They instilled a life-long love of fishing in my brother. As teenagers, he took me “horn pouting” at midnight on Dick Brown Pond at the base of Bridgewater Mountain in New Hampshire, where our family took summer vacations sometimes. My stepfather, an avid fly-fisherman who always teased my brother for being a “worm-soaker,” tied his own flies: intricate, iridescent, gorgeous flies, some with feathers or flashing metal to attract fish. I sometimes went with him on his fishing expeditions. He never seemed to tire of casting and I tired too quickly of mosquitoes and the moratorium on talking.
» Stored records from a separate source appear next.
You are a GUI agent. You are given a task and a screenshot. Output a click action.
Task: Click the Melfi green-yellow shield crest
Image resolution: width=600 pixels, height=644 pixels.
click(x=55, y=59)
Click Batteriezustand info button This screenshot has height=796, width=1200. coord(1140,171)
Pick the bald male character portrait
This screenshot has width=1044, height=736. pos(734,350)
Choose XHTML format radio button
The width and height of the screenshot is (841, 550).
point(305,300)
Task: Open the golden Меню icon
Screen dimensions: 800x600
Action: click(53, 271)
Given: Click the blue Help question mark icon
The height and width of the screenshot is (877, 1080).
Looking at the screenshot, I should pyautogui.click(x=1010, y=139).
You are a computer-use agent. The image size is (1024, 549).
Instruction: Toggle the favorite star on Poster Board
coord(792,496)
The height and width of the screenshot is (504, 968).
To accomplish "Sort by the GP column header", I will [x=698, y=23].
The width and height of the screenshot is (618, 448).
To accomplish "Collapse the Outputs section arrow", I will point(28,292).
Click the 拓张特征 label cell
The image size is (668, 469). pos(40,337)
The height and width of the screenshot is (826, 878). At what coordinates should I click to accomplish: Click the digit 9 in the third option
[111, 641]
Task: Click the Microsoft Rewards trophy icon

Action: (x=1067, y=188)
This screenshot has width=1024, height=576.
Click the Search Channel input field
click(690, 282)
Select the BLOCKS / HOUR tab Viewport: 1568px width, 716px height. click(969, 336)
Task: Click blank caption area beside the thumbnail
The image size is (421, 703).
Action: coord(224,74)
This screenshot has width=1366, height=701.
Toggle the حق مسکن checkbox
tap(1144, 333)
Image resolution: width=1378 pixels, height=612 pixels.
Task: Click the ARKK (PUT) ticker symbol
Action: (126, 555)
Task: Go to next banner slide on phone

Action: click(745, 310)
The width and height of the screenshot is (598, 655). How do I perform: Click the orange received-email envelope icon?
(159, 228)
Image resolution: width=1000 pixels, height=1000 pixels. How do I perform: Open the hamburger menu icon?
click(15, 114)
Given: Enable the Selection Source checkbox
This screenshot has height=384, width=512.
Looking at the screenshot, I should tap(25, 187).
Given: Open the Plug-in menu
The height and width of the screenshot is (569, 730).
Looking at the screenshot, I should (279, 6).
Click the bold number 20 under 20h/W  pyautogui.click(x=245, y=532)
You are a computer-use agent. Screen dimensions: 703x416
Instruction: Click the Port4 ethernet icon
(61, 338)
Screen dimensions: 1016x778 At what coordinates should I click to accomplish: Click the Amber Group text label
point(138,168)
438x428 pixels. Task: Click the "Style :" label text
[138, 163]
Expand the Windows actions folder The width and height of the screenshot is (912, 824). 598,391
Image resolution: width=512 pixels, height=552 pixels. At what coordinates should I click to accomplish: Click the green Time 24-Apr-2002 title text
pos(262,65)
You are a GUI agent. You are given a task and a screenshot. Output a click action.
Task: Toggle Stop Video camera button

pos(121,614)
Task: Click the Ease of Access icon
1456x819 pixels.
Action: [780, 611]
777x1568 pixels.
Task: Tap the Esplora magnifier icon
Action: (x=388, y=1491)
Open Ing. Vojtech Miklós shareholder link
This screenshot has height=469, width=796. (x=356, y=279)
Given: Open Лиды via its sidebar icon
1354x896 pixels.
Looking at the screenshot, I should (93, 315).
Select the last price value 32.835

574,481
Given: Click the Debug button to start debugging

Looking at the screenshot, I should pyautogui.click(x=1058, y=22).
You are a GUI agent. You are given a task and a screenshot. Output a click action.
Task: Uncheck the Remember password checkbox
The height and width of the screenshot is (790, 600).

But I absorbed a lot in those quiet moments. I learned to spot a rise, watched beavers build dams, tracked tiny footprints – raccoons? possums? – to the water’s muddy edge, while my stepfather waded on, waist-deep into the murky pond.
Writing this makes me miss those quiet moments when time stood still for fishing. Makes me miss my brother, the closeness we shared as children; makes me miss the extraordinary innocence of childhood. I’m grateful for these two boys showing me that fishing – and all that it implies for them – still exists.
Soon they will build houses in front of this pond. They’ve cleared the land of trees and put up a big sign detailing the new subdivision with its coming attraction of million-dollar homes. My view will be lost and these neighborhood boys will no longer have a place to fish.
It’s the old conundrum of a fish on a hook: the fish — desperately flailing for life, and the fisherman — having the time of his.
Isn’t that the way it goes.
Steve
December 23, 2008 at 12:44 pmAlways love reading your personal stories Mary Catherine…Wonderful reliving your memories with you..Thank you for sharing:-)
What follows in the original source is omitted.